Friday, February 10, 2006
The prosecution of former Cendant executive Walter Forbes ended in a second mistrial after 27 days of jury deliberations. Forbes was CEO of CUC International before its merger with HFS, which created Cendant. Shortly after the merger, details of significant accounting fraud at CUC emerged, leading to multibillion dollar settlements of securities fraud civil suits and the prosecution of CUC's CFO, another senior executive, Kirk Shelton, and Forbes. The CFO entered a guilty plea and was the star witness in the two trials, the first ending in a guilty verdict on some counts for Shelton -- who has been sentenced to a ten-year prison term -- and a hung jury for Forbes. That jury was out 33 days, so the case is clearly a close one.
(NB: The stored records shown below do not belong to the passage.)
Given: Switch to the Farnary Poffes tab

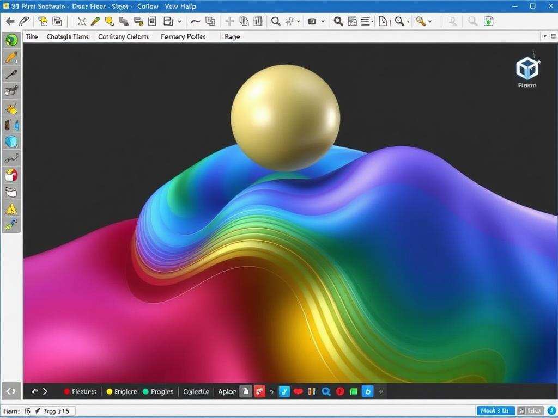Looking at the screenshot, I should pos(183,36).
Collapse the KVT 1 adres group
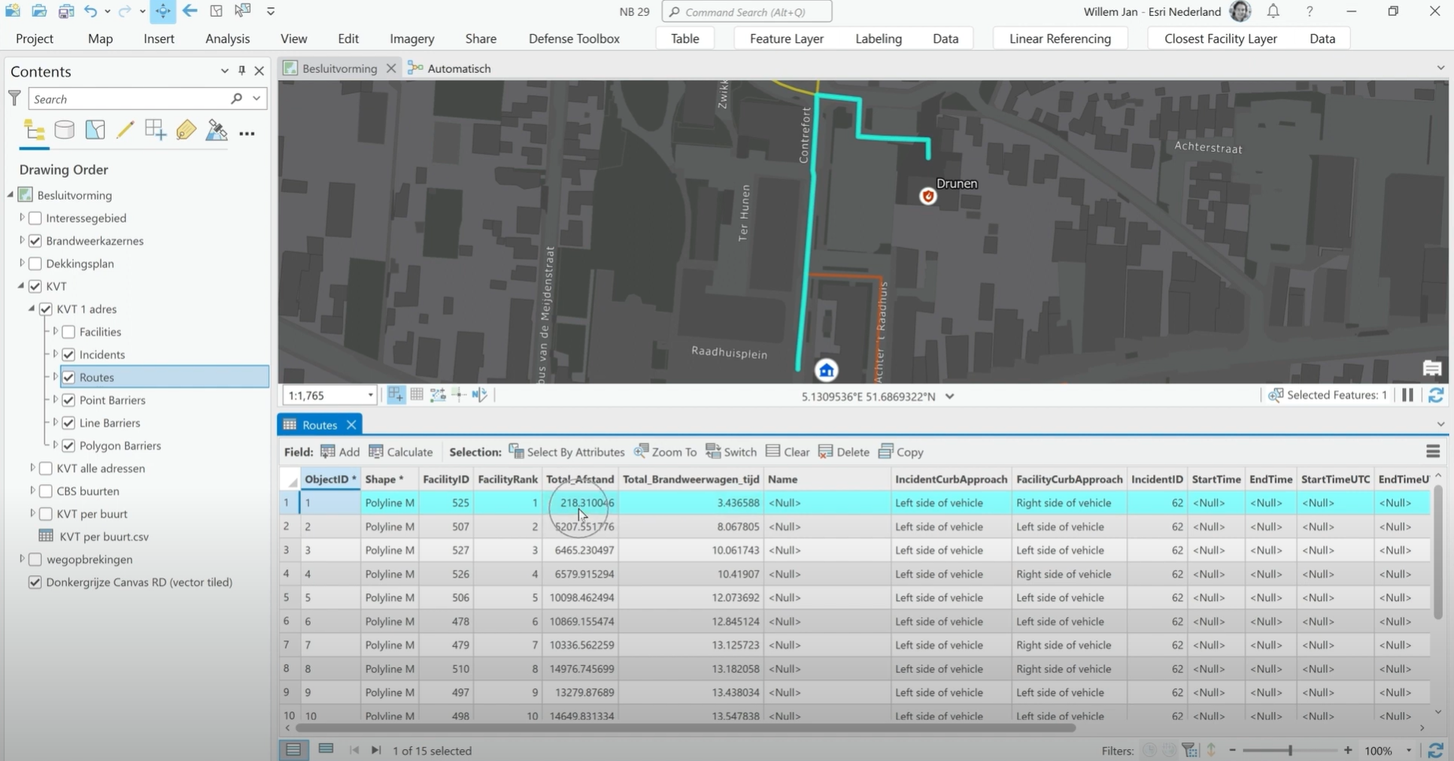The image size is (1454, 761). 32,309
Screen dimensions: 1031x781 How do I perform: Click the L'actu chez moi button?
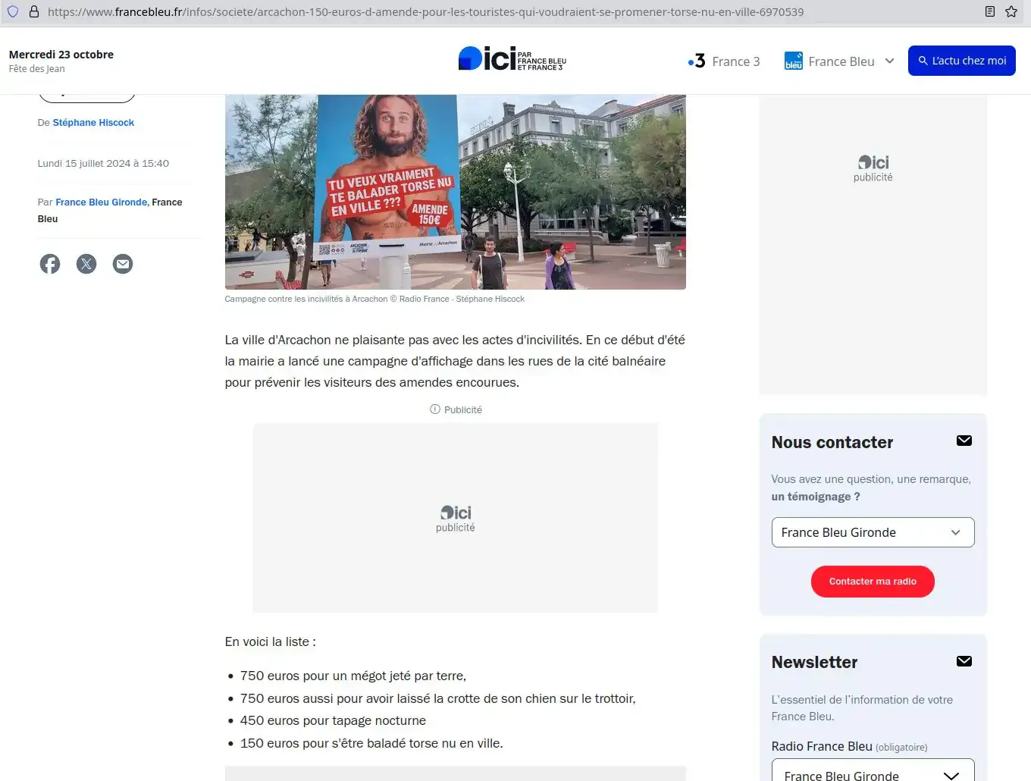961,61
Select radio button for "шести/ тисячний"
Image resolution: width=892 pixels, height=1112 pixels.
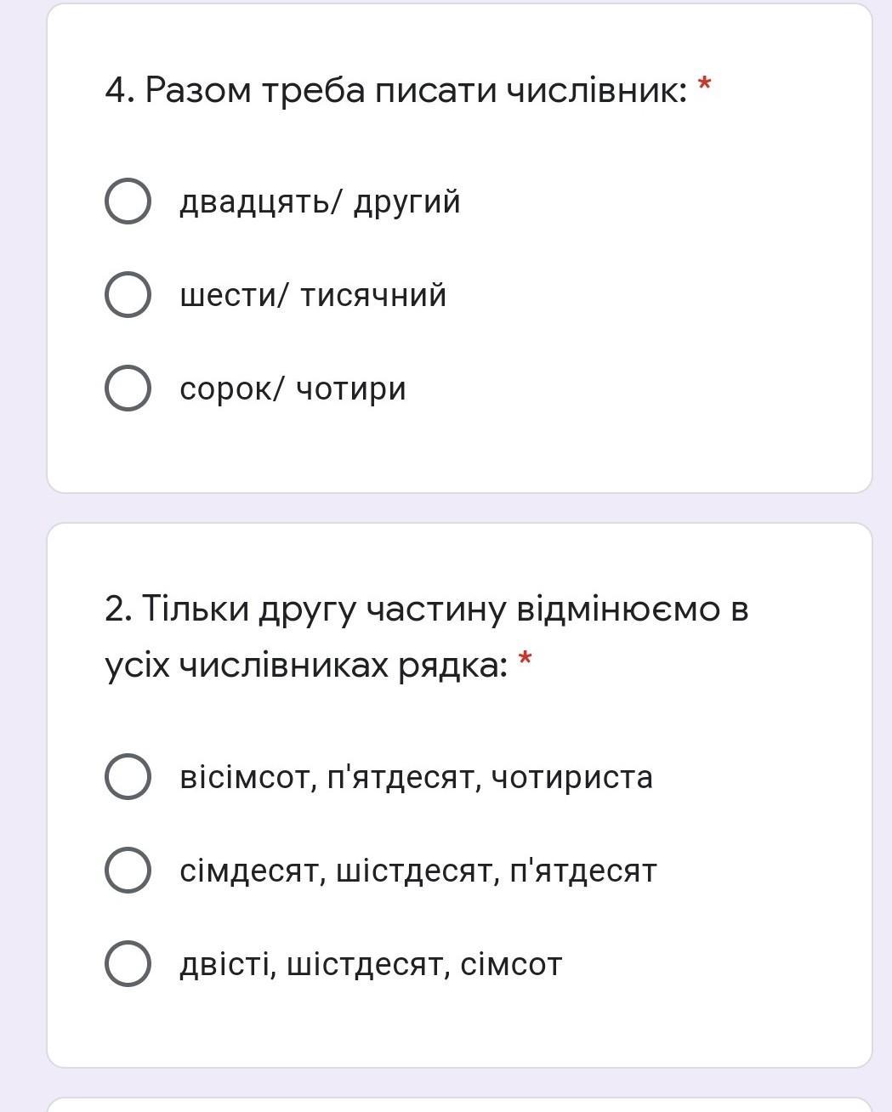128,295
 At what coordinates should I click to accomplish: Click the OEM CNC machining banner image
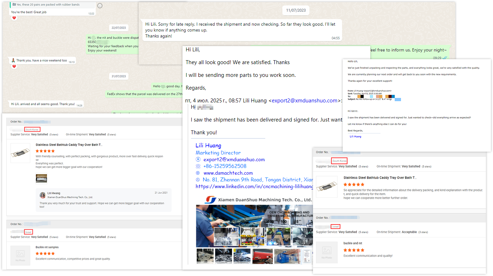click(x=254, y=226)
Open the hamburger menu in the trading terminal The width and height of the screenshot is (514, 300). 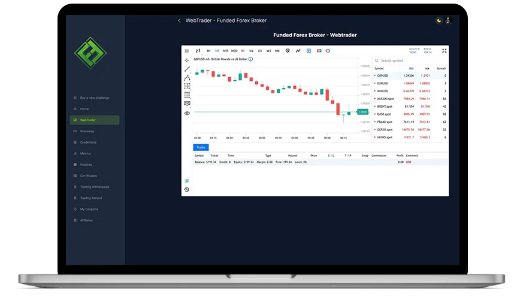point(187,51)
Whether the government will try a third time is not clear at this point, and after two trials it may be that the case cannot be won.
In his trial, Forbes offered the "honest-but-ignorant CEO" defense. A New York Times column by Floyd Norris (here) notes Forbes' testimony that he did not read the company's quarterly filings with the SEC (Form 10-Q): "I don't think they would have expected me to be reading 10-Q's." All that accounting stuff is really confusing, anyway. Much of the government's case hung on the testimony of the CFO, who was permitted to retain $5 million from his days at CUC as part of the plea agreement, a decision that opened him to significant impeachment. A Bloomberg story (here) discusses the government's prosecution of Forbes. (ph)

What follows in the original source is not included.